O relato foi publicado por Raquel nas redes sociais. Ela contou que estava acompanhada da filha quando passou a ser seguida por uma caminhonete por mais de quatro quilômetros.
– FIQUE ATUALIZADO: Siga nossas redes sociais e receba informações em tempo real (WhatsApp, Telegram e Instagram)
“Fui perseguida, humilhada, xingada pelas palavras mais horríveis, por um homem furioso, que me perseguiu por mais de 4 km. Ele jogou a caminhonete em cima do meu carro várias vezes, quase provocando um acidente. Foi uma das cenas mais terríveis que eu já vivi”, escreveu.
Raquel disse que, inicialmente, não entendeu o motivo da agressividade do motorista.

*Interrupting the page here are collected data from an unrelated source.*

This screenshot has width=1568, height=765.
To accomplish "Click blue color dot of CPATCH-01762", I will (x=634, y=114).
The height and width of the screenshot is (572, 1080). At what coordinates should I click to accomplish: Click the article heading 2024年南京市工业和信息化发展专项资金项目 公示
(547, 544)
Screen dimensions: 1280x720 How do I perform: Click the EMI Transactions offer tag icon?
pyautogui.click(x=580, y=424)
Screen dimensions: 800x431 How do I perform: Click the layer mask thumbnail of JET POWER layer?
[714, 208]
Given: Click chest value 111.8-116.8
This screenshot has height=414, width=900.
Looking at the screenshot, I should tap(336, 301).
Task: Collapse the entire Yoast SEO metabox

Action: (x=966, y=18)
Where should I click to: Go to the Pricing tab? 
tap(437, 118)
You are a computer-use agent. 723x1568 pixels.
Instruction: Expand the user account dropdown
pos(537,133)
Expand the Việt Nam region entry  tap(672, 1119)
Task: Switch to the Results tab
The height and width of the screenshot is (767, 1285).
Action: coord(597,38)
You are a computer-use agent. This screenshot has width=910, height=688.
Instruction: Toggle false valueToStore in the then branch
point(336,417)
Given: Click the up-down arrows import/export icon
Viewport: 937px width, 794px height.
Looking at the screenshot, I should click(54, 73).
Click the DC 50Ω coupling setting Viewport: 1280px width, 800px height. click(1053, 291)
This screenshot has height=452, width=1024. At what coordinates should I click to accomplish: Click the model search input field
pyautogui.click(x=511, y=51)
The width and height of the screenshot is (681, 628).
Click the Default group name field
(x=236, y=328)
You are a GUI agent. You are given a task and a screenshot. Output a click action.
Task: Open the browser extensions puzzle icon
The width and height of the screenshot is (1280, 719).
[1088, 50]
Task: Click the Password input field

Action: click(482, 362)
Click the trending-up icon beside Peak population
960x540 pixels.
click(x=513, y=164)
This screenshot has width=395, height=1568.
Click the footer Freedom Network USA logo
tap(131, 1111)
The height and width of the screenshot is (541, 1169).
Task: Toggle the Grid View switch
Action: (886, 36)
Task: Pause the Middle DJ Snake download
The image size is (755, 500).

Depois, afirmou ter concluído que a situação estaria relacionada ao adesivo político colado na parte traseira do carro.
“Demorei um pouco para entender o porquê daquele ódio todo, até descobrir que tudo isso era por conta de um adesivo que estava atrás do meu carro, do pré-candidato Vinícius Santana”, relatou.
Ainda segundo a presidente do Novo, o homem seguiu o veículo até a entrada do condomínio onde ela mora. Raquel afirmou que ficou assustada com a situação e temeu pela própria segurança e pela segurança da filha.
“Um homem covarde me perseguiu até a entrada do meu condomínio. Não sei o que ele queria fazer comigo e minha filha, mas sei que sentimos muito medo”, afirmou.
Ao comentar o episódio, Raquel classificou o caso como intolerância política e disse que situações como essa não podem ser aceitas.
Após a divulgação do relato, o pré-candidato do Novo ao governo, Marcelo Maluf, publicou uma nota de solidariedade à correligionária e defendeu a apuração do caso.
“Muito indignado com esse caso envolvendo minha amiga Raquel Mattei, presidente do Partido Novo em Rondonópolis. Não podemos tolerar que uma mulher seja perseguida, intimidada ou ofendida por suas posições políticas”, afirmou.
Maluf também disse que divergências políticas não podem justificar atos de intimidação. “A democracia exige respeito, mesmo quando existem divergências. Quando a intolerância ultrapassa os limites do debate e se transforma em perseguição, toda a sociedade perde”, declarou.